## BEGIN Data records
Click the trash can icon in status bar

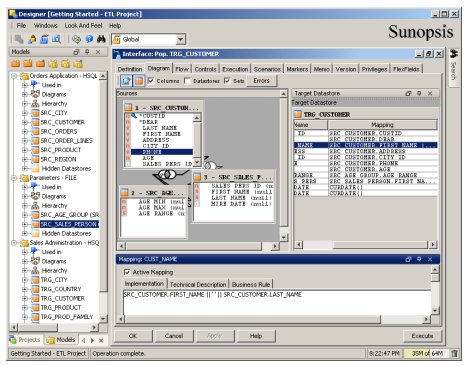(454, 353)
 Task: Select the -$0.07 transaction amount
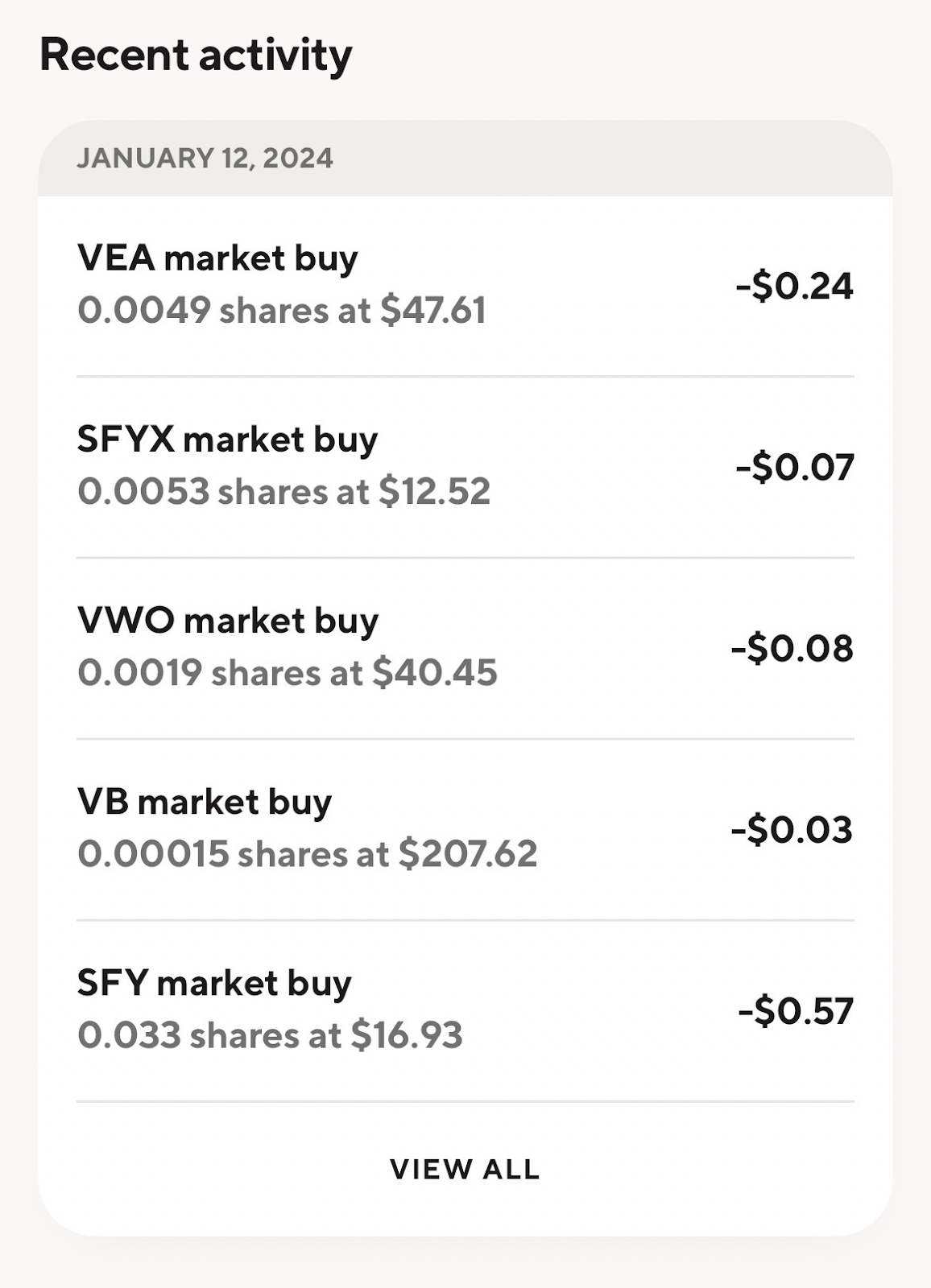794,468
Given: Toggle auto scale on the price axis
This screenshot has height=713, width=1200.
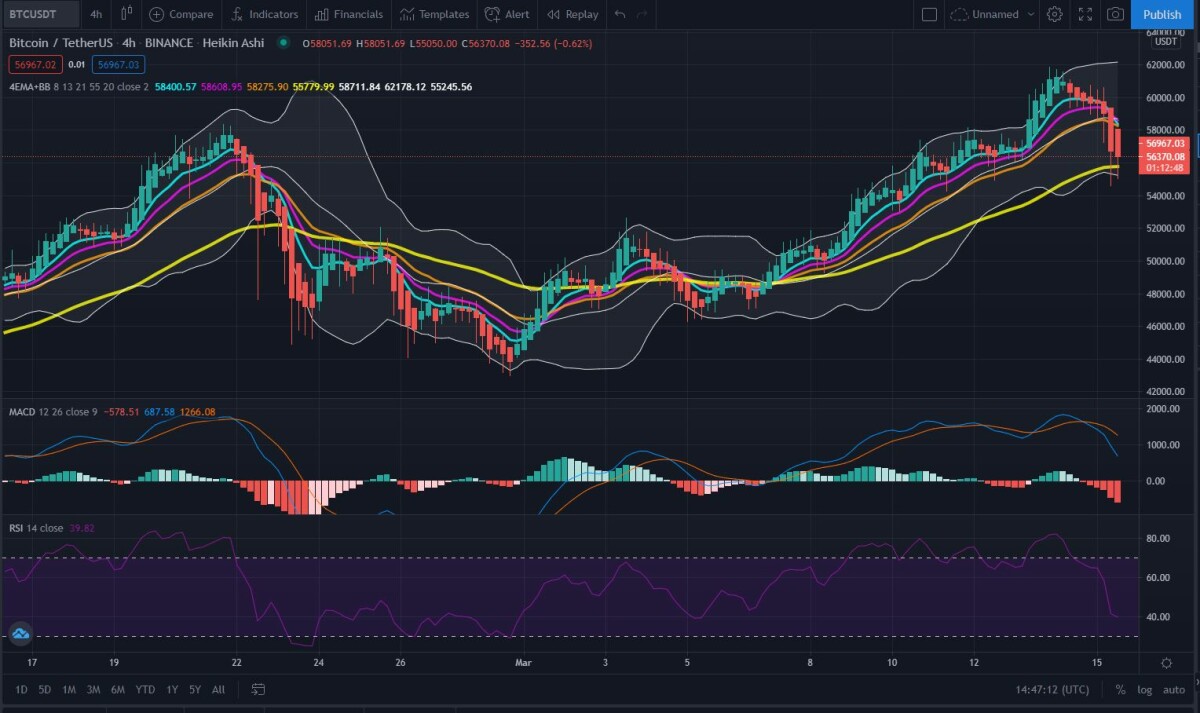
## END Data records
Please retype the items exactly, beginning at the line that contains "Task: Select the -$0.07 transaction amount" and continuing through the last line of the items. Leave the pictures out of your answer.

__Written reply__:
 Task: Select the -$0.07 transaction amount
794,468
Given: Toggle auto scale on the price axis
This screenshot has height=713, width=1200.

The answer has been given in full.